Когда она закончила рассказ, на горизонте забрезжила светлая полоса. Бриз вернулся; по берегу крадучись поползла дымка. Река снова пришла в движение. Дивния приложила ухо к влажным доскам обшивки и услышала нечто, прежде ею не слышанное. Будь то человеческая грудь, она назвала бы этот звук сердцебиением. Но в случае с баркасом ей не удалось подобрать название.
С маяка донесся звон колокола, предупреждая о тумане, который уже протягивал длинные языки в сторону Дивнии, повисал на ветвях клочьями испанского мха, покрывал солеными разводами листья рододендронов и папоротников. И вдруг ей стало страшно. Испуганная старуха поплотнее закуталась в плед и съежилась на дне лодки. Открой лодочный сарай, давеча сказал ей сон. Она взглянула в сторону когда-то белого строения, и собственная жизнь представилась ей жалкой мошкой, запутавшейся в янтарной паутине прошлого. С тихим шепотом пришел рассвет. Она вздохнула, его встречая.
Туман уже рассеивался под лучами солнца, когда она причалила к камню, вылезла из лодки и поспешила к фургону, пока наступивший день не попытался сбить ее с решительного настроя. Снаружи на стенке фургона висели ключи разных форм и размеров: ключи к лодкам, ключи к домам, ключи к неведомым замка́м, а также ключ к пониманию – маленький такой, на истрепанной аквамариновой ленте (сейчас она уже не помнила, почему его так назвала). Дивния приблизила лицо к связке, высматривая характерные контуры ключа от лодочного сарая, который она в последний раз трогала двадцать пять лет назад. Вот и он – давний знакомец, ни с кем не спутаешь.
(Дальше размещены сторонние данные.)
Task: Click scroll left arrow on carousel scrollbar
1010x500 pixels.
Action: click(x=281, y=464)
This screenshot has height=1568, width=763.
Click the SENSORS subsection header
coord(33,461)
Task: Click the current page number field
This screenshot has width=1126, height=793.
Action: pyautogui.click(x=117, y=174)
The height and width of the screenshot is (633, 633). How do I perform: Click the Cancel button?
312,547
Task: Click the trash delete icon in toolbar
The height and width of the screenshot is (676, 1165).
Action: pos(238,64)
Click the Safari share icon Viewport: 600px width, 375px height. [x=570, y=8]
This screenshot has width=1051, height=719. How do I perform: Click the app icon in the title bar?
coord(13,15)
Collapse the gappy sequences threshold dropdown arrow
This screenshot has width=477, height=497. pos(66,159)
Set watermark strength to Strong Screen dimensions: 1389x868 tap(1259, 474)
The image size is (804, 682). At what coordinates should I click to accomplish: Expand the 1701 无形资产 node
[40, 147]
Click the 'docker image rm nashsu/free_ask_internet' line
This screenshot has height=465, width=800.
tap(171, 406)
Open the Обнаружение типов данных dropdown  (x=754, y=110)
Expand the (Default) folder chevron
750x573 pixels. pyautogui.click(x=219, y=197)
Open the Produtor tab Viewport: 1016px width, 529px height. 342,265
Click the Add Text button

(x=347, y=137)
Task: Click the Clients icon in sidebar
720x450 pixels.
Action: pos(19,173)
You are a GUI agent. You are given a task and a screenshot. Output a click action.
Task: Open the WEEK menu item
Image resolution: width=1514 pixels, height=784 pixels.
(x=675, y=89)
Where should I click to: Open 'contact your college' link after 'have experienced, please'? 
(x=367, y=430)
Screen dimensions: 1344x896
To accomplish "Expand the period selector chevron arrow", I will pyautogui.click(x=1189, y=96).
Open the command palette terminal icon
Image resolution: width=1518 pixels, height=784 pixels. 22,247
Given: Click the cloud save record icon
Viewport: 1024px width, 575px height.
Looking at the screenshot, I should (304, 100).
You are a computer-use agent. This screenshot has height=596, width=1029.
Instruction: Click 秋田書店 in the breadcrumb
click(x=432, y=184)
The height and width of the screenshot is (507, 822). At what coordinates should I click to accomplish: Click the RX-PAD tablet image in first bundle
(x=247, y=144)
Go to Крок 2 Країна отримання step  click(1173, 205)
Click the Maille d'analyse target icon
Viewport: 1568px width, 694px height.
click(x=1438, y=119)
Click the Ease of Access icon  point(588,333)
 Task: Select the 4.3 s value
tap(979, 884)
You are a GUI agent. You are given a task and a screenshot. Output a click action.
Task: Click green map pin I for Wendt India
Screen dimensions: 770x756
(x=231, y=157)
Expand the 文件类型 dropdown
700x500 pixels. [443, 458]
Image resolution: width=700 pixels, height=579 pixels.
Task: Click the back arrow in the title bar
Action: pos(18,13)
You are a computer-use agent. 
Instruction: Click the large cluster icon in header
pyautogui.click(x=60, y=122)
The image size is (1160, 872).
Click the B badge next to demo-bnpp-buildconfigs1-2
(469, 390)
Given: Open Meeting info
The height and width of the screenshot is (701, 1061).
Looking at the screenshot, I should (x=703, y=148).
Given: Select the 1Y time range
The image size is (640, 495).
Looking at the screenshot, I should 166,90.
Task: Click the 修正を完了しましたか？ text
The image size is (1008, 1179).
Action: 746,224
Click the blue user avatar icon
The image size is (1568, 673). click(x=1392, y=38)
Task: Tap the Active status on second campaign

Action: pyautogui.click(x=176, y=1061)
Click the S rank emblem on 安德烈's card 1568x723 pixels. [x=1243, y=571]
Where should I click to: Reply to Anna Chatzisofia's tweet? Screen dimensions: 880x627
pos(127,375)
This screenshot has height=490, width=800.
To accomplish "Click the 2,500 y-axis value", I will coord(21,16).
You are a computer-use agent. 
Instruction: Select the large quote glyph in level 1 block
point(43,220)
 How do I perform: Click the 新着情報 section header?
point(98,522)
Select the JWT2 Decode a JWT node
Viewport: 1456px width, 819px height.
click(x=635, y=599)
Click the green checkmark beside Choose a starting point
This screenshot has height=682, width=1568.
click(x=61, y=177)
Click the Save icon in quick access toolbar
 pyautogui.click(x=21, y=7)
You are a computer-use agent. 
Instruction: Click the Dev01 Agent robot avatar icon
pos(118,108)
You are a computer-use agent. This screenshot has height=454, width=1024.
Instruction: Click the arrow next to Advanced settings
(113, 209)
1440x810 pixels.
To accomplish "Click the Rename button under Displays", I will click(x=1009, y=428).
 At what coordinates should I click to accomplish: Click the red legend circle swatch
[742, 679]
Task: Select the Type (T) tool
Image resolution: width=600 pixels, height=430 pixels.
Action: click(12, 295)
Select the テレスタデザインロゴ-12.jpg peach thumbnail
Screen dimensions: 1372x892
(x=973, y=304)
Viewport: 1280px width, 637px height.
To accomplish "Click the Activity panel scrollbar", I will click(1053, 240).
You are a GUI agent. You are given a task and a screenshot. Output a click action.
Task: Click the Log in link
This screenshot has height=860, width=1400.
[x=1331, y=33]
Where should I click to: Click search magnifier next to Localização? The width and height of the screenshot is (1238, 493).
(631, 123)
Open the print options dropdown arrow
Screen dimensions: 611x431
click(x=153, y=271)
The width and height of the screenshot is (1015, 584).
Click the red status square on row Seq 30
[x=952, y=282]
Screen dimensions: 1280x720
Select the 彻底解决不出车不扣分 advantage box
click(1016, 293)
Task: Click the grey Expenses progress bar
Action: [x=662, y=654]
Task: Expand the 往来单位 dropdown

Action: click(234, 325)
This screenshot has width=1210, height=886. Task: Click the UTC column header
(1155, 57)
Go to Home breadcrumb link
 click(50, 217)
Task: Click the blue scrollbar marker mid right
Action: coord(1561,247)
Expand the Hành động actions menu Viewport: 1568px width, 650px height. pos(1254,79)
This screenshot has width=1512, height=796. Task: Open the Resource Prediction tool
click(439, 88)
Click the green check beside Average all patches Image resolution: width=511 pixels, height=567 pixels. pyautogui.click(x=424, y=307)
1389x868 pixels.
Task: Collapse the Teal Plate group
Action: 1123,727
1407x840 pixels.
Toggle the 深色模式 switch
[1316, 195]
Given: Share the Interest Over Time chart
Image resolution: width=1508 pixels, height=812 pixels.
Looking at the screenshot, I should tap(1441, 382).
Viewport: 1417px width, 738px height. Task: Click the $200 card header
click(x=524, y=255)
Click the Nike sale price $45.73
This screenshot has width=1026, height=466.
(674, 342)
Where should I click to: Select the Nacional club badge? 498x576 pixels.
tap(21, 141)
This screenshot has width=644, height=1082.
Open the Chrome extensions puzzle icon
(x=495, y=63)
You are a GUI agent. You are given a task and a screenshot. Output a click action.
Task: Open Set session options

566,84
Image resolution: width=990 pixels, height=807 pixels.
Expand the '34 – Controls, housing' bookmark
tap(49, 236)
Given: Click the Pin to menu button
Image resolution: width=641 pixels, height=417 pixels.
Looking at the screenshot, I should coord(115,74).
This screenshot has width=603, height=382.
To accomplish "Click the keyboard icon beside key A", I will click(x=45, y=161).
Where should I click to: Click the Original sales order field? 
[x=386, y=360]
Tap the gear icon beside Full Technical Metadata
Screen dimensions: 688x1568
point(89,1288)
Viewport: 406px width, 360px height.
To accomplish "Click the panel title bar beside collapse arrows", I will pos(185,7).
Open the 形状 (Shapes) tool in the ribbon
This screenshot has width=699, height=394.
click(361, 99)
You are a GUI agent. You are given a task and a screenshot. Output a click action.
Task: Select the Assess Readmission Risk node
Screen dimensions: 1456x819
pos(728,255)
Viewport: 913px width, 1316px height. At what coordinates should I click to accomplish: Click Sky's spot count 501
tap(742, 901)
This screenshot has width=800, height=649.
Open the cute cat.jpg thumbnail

Отделив ключ от связки и торжествующе подняв его над головой, она направилась к замшелой двери сарая.
Ключ легко повернулся в скважине. Она сняла висячий замок, толкнула заклинившую дверь, потом навалилась на нее всем телом. С жалобным стоном дверь распахнулась, и в тот же миг нахлынули воспоминания о последнем годе жизни с Газетным Джеком – и ноги ее подкосились, и она не могла подняться с земли, пока не прочувствовала все это вновь: и печаль, и радость, и много-много боли.
В конце концов она поднялась и перевела дыхание, не спуская глаз с двери, которая беспрестанно качалась на петлях, хотя бриз уже стих и не было ни малейшего движения воздуха. Словно маятник утерянного времени, дверь качалась сама по себе при полном безветрии.